Start of Block
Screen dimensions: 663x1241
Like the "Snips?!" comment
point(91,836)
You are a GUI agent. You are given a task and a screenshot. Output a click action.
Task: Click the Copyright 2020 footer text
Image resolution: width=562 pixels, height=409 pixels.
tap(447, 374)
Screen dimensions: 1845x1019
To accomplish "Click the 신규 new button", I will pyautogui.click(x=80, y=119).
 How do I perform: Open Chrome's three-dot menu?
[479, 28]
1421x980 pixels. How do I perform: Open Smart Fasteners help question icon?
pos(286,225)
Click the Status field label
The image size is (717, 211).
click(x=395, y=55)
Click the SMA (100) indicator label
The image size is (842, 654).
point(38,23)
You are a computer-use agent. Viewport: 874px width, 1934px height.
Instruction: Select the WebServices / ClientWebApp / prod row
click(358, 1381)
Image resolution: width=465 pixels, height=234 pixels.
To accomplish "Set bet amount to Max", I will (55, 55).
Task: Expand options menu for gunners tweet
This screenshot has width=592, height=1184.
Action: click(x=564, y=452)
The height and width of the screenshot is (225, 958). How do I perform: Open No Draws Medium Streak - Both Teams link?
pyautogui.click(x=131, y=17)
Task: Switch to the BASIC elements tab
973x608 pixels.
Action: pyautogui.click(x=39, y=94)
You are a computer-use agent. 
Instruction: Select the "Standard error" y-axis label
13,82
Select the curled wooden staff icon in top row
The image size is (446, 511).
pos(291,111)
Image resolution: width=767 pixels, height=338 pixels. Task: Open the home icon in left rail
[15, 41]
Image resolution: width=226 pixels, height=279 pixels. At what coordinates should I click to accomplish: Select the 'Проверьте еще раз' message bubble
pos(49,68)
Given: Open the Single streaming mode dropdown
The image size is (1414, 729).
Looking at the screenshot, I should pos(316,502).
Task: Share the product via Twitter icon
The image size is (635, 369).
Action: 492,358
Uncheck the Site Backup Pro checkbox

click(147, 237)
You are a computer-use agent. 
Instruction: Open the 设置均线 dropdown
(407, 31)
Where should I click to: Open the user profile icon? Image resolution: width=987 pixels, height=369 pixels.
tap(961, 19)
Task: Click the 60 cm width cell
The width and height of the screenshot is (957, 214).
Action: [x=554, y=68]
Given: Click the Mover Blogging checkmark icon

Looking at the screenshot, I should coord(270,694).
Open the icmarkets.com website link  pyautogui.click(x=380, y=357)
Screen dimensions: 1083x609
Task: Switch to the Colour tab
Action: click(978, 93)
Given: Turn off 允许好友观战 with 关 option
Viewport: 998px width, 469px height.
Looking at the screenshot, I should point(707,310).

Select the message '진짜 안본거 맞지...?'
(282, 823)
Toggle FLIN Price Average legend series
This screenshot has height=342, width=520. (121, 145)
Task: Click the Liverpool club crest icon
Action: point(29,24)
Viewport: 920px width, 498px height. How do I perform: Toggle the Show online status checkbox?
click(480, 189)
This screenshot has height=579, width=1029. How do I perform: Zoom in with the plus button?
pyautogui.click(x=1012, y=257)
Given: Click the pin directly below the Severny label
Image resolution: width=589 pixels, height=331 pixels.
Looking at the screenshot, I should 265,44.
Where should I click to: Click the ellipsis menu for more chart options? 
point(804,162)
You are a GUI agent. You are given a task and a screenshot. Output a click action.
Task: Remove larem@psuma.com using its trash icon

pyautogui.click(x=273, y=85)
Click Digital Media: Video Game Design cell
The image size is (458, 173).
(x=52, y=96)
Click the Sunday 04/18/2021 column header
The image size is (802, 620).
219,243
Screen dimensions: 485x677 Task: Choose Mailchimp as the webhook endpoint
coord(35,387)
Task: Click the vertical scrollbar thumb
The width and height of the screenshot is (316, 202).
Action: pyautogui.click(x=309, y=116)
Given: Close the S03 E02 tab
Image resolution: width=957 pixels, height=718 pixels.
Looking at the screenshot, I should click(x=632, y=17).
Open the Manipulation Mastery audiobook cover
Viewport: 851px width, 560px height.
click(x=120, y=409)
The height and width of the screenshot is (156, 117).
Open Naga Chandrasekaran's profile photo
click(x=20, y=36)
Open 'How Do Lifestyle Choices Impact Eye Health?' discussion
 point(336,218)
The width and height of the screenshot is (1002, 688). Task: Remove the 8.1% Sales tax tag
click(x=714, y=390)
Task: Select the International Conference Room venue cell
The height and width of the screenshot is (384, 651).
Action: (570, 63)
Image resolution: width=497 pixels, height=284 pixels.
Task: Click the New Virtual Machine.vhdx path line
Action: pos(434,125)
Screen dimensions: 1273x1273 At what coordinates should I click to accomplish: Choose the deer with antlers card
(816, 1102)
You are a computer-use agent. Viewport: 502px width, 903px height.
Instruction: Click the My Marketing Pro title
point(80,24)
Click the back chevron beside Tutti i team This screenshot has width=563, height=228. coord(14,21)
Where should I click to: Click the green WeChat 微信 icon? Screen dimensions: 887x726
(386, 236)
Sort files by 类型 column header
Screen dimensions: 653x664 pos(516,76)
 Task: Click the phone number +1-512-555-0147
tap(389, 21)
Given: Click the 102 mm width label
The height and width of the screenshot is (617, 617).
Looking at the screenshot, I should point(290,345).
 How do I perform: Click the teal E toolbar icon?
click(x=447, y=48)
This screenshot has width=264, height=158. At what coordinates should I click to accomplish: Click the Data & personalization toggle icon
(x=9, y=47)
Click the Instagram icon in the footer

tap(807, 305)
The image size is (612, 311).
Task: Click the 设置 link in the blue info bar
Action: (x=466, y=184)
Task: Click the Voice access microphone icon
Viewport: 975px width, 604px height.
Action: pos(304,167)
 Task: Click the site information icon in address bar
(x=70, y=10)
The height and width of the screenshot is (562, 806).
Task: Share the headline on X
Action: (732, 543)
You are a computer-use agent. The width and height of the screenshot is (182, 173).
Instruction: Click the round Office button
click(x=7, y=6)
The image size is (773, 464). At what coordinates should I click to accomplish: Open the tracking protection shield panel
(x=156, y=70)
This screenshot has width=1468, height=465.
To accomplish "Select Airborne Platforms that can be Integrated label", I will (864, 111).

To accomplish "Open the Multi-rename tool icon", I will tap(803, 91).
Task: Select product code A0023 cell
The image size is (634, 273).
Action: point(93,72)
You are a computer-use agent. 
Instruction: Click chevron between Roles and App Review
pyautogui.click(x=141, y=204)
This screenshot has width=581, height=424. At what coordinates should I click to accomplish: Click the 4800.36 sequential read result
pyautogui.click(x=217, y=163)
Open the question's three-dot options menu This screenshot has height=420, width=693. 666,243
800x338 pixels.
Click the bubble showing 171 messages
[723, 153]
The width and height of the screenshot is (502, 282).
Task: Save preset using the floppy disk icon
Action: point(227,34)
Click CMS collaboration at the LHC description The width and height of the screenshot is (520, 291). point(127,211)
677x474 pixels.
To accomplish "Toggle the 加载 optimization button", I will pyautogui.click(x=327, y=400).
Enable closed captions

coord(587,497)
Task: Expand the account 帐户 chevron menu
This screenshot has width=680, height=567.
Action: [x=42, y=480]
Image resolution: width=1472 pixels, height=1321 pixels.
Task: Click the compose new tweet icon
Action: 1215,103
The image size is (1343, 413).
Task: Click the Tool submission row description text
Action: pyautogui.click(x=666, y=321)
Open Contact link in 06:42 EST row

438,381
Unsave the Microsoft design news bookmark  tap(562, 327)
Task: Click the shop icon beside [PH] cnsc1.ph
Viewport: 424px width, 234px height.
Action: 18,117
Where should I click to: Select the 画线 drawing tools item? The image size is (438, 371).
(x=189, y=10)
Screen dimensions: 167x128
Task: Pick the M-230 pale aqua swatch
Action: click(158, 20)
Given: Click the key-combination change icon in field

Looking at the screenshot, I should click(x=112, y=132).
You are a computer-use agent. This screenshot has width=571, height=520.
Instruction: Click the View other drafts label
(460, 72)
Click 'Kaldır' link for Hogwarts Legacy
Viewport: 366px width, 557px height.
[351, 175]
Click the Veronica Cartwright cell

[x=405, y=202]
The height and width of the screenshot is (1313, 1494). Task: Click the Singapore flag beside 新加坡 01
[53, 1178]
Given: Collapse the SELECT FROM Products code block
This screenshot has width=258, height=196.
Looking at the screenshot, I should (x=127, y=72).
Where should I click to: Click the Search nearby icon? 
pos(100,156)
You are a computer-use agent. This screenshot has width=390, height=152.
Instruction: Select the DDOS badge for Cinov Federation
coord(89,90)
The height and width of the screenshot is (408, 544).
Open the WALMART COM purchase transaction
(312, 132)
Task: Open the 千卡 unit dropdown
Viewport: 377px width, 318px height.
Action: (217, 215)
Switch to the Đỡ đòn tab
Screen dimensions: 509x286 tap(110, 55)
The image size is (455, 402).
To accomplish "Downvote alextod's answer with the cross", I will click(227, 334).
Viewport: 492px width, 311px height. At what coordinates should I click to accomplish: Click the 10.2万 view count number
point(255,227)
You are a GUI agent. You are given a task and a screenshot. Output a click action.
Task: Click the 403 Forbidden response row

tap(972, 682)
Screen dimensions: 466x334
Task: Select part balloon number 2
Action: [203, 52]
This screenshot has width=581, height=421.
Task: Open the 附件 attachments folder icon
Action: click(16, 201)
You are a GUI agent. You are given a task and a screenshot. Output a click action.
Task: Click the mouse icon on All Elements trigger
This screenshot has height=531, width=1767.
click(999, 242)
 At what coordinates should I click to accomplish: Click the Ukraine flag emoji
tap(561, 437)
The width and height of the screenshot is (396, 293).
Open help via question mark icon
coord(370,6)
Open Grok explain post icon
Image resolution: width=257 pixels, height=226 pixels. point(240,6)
End of Block
## [Exercise goal]
Search the entries for the string "Expand". Copy every line that has it.

## [Answer section]
Task: Expand options menu for gunners tweet
Task: Expand the account 帐户 chevron menu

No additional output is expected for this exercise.